Entries on where items appear:
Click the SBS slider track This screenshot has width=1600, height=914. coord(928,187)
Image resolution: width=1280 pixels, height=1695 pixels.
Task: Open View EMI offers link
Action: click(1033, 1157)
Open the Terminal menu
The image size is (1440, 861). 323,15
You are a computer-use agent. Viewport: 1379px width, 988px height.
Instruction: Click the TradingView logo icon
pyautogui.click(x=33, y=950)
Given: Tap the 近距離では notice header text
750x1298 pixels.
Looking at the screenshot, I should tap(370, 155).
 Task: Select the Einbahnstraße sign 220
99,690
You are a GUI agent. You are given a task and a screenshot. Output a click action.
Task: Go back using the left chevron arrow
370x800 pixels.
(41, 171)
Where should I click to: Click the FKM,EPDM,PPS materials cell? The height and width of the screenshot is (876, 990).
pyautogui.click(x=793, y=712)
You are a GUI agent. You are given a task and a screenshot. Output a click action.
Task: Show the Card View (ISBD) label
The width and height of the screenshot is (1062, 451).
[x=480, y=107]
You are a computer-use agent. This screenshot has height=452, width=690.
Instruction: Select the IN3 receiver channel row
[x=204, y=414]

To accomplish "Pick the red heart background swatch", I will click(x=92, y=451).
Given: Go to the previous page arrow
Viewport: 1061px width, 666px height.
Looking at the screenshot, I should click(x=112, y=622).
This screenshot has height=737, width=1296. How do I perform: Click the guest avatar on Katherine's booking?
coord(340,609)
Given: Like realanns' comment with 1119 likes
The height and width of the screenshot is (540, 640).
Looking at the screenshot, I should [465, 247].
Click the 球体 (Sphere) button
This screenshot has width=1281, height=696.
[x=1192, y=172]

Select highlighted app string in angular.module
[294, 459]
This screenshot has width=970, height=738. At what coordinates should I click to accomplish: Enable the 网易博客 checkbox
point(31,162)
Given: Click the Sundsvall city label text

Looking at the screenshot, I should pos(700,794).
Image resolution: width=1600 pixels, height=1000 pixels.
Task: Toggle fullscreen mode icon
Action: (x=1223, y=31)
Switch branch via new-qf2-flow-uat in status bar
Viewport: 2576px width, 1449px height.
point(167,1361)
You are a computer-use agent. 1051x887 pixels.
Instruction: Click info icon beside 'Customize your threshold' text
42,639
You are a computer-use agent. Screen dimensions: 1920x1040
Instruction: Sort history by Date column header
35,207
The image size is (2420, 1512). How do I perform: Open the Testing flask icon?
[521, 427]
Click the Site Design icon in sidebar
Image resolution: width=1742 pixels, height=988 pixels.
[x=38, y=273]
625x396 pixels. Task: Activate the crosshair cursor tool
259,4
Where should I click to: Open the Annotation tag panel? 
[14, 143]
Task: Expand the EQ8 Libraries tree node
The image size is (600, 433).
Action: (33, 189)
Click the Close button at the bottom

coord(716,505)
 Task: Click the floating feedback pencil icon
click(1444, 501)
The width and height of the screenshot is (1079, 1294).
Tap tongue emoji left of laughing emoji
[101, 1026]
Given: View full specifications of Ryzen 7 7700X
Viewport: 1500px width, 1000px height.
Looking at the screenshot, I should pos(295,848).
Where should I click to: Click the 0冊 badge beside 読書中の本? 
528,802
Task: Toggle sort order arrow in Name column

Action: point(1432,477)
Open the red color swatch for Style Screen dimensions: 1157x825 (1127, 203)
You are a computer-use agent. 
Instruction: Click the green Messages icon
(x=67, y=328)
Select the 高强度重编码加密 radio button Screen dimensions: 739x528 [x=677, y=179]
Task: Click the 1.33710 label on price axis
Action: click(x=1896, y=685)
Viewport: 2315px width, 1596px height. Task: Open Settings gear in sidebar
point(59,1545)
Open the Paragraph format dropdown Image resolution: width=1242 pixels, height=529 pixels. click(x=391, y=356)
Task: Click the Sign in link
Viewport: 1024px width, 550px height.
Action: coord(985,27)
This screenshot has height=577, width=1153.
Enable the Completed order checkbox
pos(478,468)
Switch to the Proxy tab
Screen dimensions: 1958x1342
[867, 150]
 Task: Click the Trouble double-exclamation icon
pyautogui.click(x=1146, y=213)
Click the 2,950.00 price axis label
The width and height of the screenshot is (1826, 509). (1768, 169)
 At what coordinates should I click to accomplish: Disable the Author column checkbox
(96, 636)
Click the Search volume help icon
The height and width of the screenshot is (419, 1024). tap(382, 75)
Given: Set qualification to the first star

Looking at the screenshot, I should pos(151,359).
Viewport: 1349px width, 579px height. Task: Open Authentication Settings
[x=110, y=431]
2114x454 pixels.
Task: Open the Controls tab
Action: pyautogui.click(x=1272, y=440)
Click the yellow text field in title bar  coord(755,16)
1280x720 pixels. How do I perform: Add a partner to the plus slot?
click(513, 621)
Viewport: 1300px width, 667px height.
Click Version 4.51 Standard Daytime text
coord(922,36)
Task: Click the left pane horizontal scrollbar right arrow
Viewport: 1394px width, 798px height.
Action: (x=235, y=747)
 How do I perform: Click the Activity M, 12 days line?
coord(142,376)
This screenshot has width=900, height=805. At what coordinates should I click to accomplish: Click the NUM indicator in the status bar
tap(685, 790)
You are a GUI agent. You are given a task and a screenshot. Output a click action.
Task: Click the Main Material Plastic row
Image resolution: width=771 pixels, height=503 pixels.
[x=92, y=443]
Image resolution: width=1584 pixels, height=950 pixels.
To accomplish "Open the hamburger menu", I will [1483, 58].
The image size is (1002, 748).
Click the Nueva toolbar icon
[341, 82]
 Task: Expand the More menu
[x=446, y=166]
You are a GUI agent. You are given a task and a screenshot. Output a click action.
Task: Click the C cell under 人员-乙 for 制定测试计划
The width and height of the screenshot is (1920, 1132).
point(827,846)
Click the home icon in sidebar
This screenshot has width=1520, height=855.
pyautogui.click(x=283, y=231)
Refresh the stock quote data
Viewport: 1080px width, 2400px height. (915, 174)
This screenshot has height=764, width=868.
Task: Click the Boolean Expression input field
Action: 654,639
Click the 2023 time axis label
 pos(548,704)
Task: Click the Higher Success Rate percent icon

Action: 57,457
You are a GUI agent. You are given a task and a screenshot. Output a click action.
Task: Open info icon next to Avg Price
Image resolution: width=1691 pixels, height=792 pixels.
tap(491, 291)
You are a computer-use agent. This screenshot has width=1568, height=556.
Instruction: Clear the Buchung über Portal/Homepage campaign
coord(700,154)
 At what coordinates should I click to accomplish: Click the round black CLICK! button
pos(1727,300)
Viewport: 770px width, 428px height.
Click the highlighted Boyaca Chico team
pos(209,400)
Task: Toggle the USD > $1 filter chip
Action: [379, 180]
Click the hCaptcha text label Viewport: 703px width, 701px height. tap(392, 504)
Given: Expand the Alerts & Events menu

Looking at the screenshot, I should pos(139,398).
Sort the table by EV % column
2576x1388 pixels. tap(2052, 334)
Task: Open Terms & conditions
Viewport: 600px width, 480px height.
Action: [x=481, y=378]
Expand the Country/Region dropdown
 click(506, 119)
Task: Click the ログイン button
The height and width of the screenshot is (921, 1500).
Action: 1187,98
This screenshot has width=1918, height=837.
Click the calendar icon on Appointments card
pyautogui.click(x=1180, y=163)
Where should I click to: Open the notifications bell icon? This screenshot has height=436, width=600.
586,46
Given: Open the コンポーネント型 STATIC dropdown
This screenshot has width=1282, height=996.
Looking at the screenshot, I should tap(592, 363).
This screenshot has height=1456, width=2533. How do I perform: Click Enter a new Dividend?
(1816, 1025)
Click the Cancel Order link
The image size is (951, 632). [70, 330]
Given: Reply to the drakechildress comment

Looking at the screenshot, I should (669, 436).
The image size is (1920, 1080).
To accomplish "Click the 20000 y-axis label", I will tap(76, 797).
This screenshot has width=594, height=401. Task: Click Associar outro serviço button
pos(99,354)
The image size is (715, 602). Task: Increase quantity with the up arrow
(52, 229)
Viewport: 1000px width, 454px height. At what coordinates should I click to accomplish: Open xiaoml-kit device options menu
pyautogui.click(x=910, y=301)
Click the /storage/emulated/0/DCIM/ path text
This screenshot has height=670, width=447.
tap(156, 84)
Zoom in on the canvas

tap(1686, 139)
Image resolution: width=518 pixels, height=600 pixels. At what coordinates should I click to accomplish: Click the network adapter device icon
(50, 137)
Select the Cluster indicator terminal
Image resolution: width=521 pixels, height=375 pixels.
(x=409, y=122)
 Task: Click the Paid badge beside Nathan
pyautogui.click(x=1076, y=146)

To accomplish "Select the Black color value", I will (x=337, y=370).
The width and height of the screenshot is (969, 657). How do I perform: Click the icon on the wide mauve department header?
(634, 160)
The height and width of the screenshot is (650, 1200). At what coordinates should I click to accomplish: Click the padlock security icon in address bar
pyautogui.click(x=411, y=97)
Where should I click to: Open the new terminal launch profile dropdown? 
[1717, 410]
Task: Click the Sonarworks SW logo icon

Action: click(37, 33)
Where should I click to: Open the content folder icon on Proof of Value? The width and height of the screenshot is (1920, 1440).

### Task statement:
Put everything from the line containing "Open the red" down to the line containing "coord(142,376)", both included, into a JSON list of strings with one string per line. Leave out any blank lines.

### Task answer:
[
  "Open the red color swatch for Style Screen dimensions: 1157x825 (1127, 203)",
  "You are a computer-use agent. ",
  "Instruction: Click the green Messages icon",
  "(x=67, y=328)",
  "Select the 高强度重编码加密 radio button Screen dimensions: 739x528 [x=677, y=179]",
  "Task: Click the 1.33710 label on price axis",
  "Action: click(x=1896, y=685)",
  "Viewport: 2315px width, 1596px height. Task: Open Settings gear in sidebar",
  "point(59,1545)",
  "Open the Paragraph format dropdown Image resolution: width=1242 pixels, height=529 pixels. click(x=391, y=356)",
  "Task: Click the Sign in link",
  "Viewport: 1024px width, 550px height.",
  "Action: coord(985,27)",
  "This screenshot has height=577, width=1153.",
  "Enable the Completed order checkbox",
  "pos(478,468)",
  "Switch to the Proxy tab",
  "Screen dimensions: 1958x1342",
  "[867, 150]",
  " Task: Click the Trouble double-exclamation icon",
  "pyautogui.click(x=1146, y=213)",
  "Click the 2,950.00 price axis label",
  "The width and height of the screenshot is (1826, 509). (1768, 169)",
  " At what coordinates should I click to accomplish: Disable the Author column checkbox",
  "(96, 636)",
  "Click the Search volume help icon",
  "The height and width of the screenshot is (419, 1024). tap(382, 75)",
  "Given: Set qualification to the first star",
  "Looking at the screenshot, I should pos(151,359).",
  "Viewport: 1349px width, 579px height. Task: Open Authentication Settings",
  "[x=110, y=431]",
  "2114x454 pixels.",
  "Task: Open the Controls tab",
  "Action: pyautogui.click(x=1272, y=440)",
  "Click the yellow text field in title bar  coord(755,16)",
  "1280x720 pixels. How do I perform: Add a partner to the plus slot?",
  "click(513, 621)",
  "Viewport: 1300px width, 667px height.",
  "Click Version 4.51 Standard Daytime text",
  "coord(922,36)",
  "Task: Click the left pane horizontal scrollbar right arrow",
  "Viewport: 1394px width, 798px height.",
  "Action: (x=235, y=747)",
  " How do I perform: Click the Activity M, 12 days line?",
  "coord(142,376)"
]